Assessing a presidency: viewers respond to 2016
On a brisk September night outside of the Regal Lakewood 15, the Johnson family gathered together to share their reactions to Dinesh D’Souza’s documentary 2016: Obama’s America.
They made the 30 mile drive from their home in Olympia to Lakewood just to see it.
2016 is not being shown at any theaters in the capital.
The film itself is provocative, presenting radically new ways of looking at the president and projecting the outcomes of his policies should he be re-elected this November.
The film can be broken down in a number of ways, but the commentary provided by this group outside the theater gave me a unique opportunity to find out what is on the minds of voters disillusioned by Obama’s last four years and those who never connected with him at all.
These are their thoughts on both D’Souza’s documentary and the choice Americans will make this election.
Larry Johnson — Mr. Johnson has voted Democrat, Republican, and independent in the past (Dukakis ’88; Perot ’92; Clinton ’96; Gore ’00; Kerry ’04), but Obama will not receive his vote this election.
“I think it’s unfortunate that we don’t have the independent voters coming here … and getting relatively objective information about our president… I have this terrible fear of where our national debt is, and I have a fear [that] when interest rates do eventually rise and this low-interest rate federal debt that we have now is recast at interest rates that are substantially higher than they are now, we literally won’t be able to pay the interest on our debt. We’ll see this country go into ruin if Barack Obama is re-elected.”
According to PresidentialDebt.org, the average annual growth of the total national debt during President Obama’s presidency has been 12.2 percent.
This compares to Bush Jr.’s 8.3 percent, Clinton’s 3.9 percent, Bush Sr.’s 11.7 percent, and Reagan’s 14.2 percent. Since 1980, debt as a percentage of the Gross National Product (GNP) climbed from 33.3 percent to 52.6 percent during Reagan’s presidency, rose to 65.9 percent by the end of Bush Sr.’s presidency, fell to 57.7 percent by the time Clinton left office, and reached 74.1 percent by the end of Bush Jr.’s presidency.
Under President Obama, debt as a percentage of the GNP has risen to 101.7 percent.
Layering external factors over these numbers (cross-presidency trends, economic growth/decline, Federal Funds Rate, etc.) further complicates this picture, but the debt level and slow economic growth will no doubt be major issues to contemplate in this election.
Lora Johnson — Mrs.
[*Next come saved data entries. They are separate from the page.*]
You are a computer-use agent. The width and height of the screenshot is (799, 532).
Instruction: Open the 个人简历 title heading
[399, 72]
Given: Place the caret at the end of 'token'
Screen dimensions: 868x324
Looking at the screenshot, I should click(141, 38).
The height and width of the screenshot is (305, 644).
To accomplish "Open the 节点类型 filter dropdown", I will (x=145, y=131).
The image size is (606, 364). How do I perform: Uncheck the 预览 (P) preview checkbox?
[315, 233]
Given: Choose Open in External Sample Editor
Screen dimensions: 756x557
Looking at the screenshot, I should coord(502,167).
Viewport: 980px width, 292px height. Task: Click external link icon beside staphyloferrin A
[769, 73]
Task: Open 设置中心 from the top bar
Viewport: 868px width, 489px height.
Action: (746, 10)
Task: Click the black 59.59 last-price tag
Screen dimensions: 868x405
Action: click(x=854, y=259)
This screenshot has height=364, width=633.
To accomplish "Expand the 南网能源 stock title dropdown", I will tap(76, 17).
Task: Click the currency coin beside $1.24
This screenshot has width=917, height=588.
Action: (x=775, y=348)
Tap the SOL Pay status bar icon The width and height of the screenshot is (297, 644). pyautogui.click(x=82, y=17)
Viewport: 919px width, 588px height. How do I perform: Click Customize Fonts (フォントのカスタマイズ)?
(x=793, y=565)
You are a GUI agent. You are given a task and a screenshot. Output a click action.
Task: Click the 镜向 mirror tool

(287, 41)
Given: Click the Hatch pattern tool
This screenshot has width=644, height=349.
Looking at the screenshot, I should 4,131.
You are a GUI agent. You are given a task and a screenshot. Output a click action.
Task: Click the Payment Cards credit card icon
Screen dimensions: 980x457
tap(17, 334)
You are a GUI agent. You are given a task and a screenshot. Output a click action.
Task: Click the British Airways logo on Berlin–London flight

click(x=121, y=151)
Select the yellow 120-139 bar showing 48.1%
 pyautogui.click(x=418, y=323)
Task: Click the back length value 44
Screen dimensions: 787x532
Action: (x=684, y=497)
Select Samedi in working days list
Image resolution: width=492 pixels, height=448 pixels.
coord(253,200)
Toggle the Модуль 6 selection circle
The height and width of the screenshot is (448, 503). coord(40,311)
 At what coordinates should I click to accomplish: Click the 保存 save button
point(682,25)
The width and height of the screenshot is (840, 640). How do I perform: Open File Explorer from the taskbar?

Johnson has been a business owner for 30 years. She said she tends to lean right, but ultimately, she votes for the candidate over the party.
“I’m not voting for [Barack Obama]. I didn’t vote for him last time because I didn’t really trust him, but I didn’t know why… What this movie did for me was solidify that I’m making the right choice. Romney may not be the perfect choice, but he’s the other choice… If more people who haven’t made a decision could see [the film] and understand that this is just fact… it would put fear into them. It did for me, and I was thinking ‘they all loved Hitler at one time.’ He had lots of charisma. He had a big smile, and he was giving them all of this hope, and we know where that went.”
In the months before the 2008 election, Obama supporters produced a video of about 20 children singing their praise and hope for the presidential candidate.
The video, “Sing for Change,” was displayed on the Obama campaign website for a period of time but was removed when it drew ominous comparisons to songs the Nazis used to indoctrinate school children.
That, combined with a perceived emphasis on national-interest over individual liberty (i.e. universal healthcare, tax reforms, etc.), massive public rallies, powerful speeches, and a toothy smile, some Americans are reminded of ‘Der Führer’.
Teresa Carr — Business owner who voted for Obama back in 2008.
“One thing I noticed from this film tonight was [that] I voted for him because he was black. I think I voted for him because he was black, and because he was so different from that hoot-nanny that we had before, you know? You go from Bush, who was completely nuts, to this, and you truly got hope from his words.”
In the film, D’Souza hypothesizes that white voters cast their ballots for Obama in order to prove to themselves and/or others that they are not racist.
The documentary goes on to explain that white voters rejected Black activist candidates like Al Sharpton and Jesse Jackson because of their partiality towards addressing ‘black’ issues.
Obama was able to present himself as a candidate-for-all with no animosity towards whites and no ‘black’ agenda.
Empirically speaking, it is difficult to prove or disprove D’Souza’s hypothesis or calculate how great of an impact race had on the election.
According to the Roper Center at the University of Connecticut, 43 percent of white-Americans voted for Obama and 55 percent for Republican candidate John McCain.
This may be an idea to reexamine after the election.
If D’Souza is right, white voters should not need to prove their post-racialness again and will drift disproportionately back to the white candidate.